17. La Commission et la Banque européenne d'investissement sont encouragées à poursuivre la préparation en vue de la mise en place d'une facilité de financement concessionnelle « Indian Ocean Tsunami Facility » d'un montant pouvant aller jusqu'à 1 milliard d'euros. Actions à plus long terme : prévention des risques, efficacité de l'intervention humanitaire et mesures d'appui
18. La réponse internationale devra permettre aux populations et gouvernements d'être moins vulnérables et mieux à même d'affronter, à l'avenir, de possibles catastrophes naturelles.
19. Le Conseil invite la Commission à soumettre des propositions pour une stratégie de renforcement des mesures de prévention, d'alerte précoce et de préparation aux catastrophes dont les récents évènements ont marqué le besoin. Le Conseil prendra position en ce sens en vue de la prochaine conférence de Kobe (World Conference on Disaster Reduction), et soutient l'initiative allemande d'organiser, au cours de l'année 2005, une conférence internationale sous les auspices des Nations Unies.
20. Le Conseil devra également examiner toutes les possibilités d'amélioration du mécanisme de protection civile et d'aide humanitaire de la Communauté européenne y compris la capacité d'analyse, tout en tenant compte des principes et de la spécificité de l'aide humanitaire. Il insiste sur la nécessité de renforcer le rôle de l'ONU dans la réponse humanitaire et pour l'Union européenne d'y contribuer. Dans cet esprit, il demande à la Commission et aux instances compétentes du Conseil d'étudier
les possibilités de développement d'une capacité de réponse rapide de l'Union (structure de planification, de coordination et de mobilisation des moyens), pour faire face à des catastrophes du type de celle que nous venons de vivre. Le Conseil a par ailleurs demandé aux instances appropriées d'entamer l'évaluation de la mise en place d'un corps volontaire européen d'aide humanitaire.
21. L'Union procédera rapidement à une évaluation des expériences faites en ce qui concerne la protection des citoyens européens, en vue d'améliorer sa capacité de réaction en ce domaine. Dans ce contexte, l'Union examinera les possibilités de soutien supplémentaire aux citoyens, et en particulier en matière de coordination des actions des États membres, notamment dans des domaines comme le secours, l'évacuation, et l'acheminement de vivres et de soins médicaux. Le Conseil estime qu'il importe
en particulier de renforcer rapidement l'efficacité de la coopération consulaire entre États membres. Ce dernier aspect devra aussi être examiné dans le cadre des travaux préparatoires relatifs à la mise en place du Service extérieur commun.
22. Le Conseil est en outre disposé à examiner d'autres mesures d'accompagnement telles que des mesures d'appui commercial ainsi que différentes formes de partenariats bilatéraux. Dans ce contexte, il encourage les autorités compétentes à mettre en place des jumelages, entre régions, villes ou établissements publics et privés tels que les hôpitaux et les écoles.
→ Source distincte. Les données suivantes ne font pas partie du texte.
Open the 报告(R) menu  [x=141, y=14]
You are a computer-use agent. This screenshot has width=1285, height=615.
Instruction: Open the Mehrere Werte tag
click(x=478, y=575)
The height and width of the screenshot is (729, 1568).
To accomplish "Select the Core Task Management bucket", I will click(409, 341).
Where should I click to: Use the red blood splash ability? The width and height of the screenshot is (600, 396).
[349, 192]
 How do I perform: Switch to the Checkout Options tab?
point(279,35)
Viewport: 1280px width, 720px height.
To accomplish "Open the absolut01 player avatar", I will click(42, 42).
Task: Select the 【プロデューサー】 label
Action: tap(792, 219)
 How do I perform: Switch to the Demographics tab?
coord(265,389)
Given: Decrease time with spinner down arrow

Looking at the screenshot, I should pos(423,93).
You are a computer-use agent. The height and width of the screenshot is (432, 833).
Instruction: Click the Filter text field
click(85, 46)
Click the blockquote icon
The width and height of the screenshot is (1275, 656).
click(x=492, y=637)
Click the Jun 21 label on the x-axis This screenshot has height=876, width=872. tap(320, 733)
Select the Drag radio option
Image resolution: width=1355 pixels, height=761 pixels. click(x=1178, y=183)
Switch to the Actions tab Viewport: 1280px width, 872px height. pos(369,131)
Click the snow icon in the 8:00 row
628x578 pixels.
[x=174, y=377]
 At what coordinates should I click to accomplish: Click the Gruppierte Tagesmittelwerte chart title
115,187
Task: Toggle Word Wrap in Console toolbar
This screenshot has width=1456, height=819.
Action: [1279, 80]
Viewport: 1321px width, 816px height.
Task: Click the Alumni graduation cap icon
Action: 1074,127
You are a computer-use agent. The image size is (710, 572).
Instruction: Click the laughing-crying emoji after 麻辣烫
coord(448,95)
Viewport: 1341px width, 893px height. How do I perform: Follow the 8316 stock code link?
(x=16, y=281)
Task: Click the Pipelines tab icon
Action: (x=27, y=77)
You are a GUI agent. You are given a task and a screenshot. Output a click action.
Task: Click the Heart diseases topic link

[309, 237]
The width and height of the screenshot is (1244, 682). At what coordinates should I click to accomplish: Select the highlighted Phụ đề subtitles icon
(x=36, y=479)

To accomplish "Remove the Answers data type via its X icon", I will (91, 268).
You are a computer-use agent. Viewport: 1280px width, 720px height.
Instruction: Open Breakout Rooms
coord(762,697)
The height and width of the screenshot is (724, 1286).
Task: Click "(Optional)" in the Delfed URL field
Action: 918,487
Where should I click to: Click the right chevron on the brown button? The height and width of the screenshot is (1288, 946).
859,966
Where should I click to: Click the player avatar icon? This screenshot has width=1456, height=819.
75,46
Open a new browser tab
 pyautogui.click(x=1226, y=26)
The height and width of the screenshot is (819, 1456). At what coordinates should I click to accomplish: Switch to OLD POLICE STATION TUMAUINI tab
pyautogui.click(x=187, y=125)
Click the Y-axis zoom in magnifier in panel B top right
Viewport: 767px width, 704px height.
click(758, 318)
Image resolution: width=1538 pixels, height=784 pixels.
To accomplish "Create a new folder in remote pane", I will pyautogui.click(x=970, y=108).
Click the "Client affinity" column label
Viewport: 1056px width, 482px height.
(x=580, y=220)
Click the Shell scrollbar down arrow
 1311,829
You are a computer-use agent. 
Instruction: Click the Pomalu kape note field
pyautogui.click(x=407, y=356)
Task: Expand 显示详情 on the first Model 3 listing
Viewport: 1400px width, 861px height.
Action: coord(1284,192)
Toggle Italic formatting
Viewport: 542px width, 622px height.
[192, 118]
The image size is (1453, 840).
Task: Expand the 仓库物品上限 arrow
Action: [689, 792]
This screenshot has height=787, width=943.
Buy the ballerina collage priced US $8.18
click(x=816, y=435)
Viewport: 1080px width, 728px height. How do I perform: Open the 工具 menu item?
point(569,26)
23. Le Conseil prend note de l'intention des États membres d'aménager le service de la dette des pays affectés, notamment par un moratoire sur la dette des pays désireux d'engager des discussions dans ce sens avec le Club de Paris. En outre, il fera le point sur les conséquences économiques de la catastrophe lors de la session du Conseil ECOFIN du 18 janvier.
24. Le Conseil reviendra dans sa session du 31 janvier sur toutes les mesures envisagées par l'Union européenne et les États membres pour le moyen et le long terme en vue de formuler un plan d'action opérationnel de l'Union européenne."